Cuando Serramanna previno a Ameni de la presencia de Chenar, el secretario particular del regente se irritó. Aquella visita perturbaba el momento en que estudiaba la reforma de las leyes arcaicas sobre la utilización de los transbordadores colectivos.

—No lo recibas —recomendó Ameni a Ramsés.

—Chenar es mi hermano.

—Es un intrigante que no busca más que su provecho personal.

—Escucharlo me parece indispensable.

Ramsés recibió a su hermano en el jardín en el que el león parecía dormir a la sombra de un sicomoro, mientras el perro amarillo mordisqueaba un hueso.

—¡Estás mejor custodiado de lo que estaba Seti! —se sorprendió Chenar—. Es casi imposible acercarse a ti.

—¿Ignoras que unos griegos han intentado introducirse en el palacio con intenciones hostiles?

—No lo ignoro, pero vengo a revelarte el nombre del autor de la conspiración.

—¿Cómo te has enterado, querido hermano?

—Menelao ha intentado corromperme.

—¿Qué te ha propuesto?

—Apoderarme del trono.

—Y tú te has negado…

—Me gusta el poder, Ramsés, pero conozco mis límites y no tengo intención de sobrepasarlos. Tú eres el futuro faraón; la voluntad de nuestro padre debe ser respetada.

—¿Por qué ha tomado Menelao semejante riesgo?

—Para él, Egipto es una prisión. Su deseo de regresar a Lacedemonia en compañía de Helena le hace perder la razón. Está persuadido de que eres tú quien secuestras a su esposa. Mi papel habría consistido en exiliarte en los oasis, liberarla y darle la autorización de partir.

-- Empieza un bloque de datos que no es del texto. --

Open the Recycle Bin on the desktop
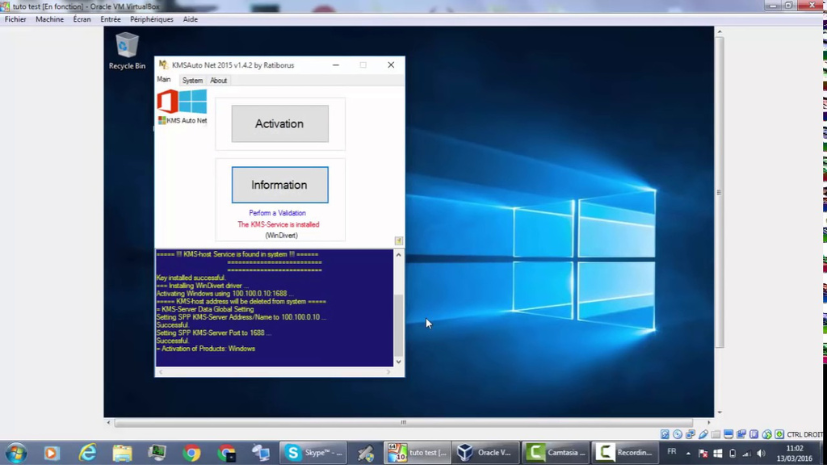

—Helena actúa con toda libertad.

—A los ojos de un griego, eso es inconcebible; ella está forzosamente bajo la influencia de un hombre.

—¿Es obtuso hasta ese punto?

—Menelao es testarudo y peligroso. Actúa como un héroe griego.

—¿Qué me aconsejas?

—Debido a la falta imperdonable que ha cometido, expúlsalo sin dilación.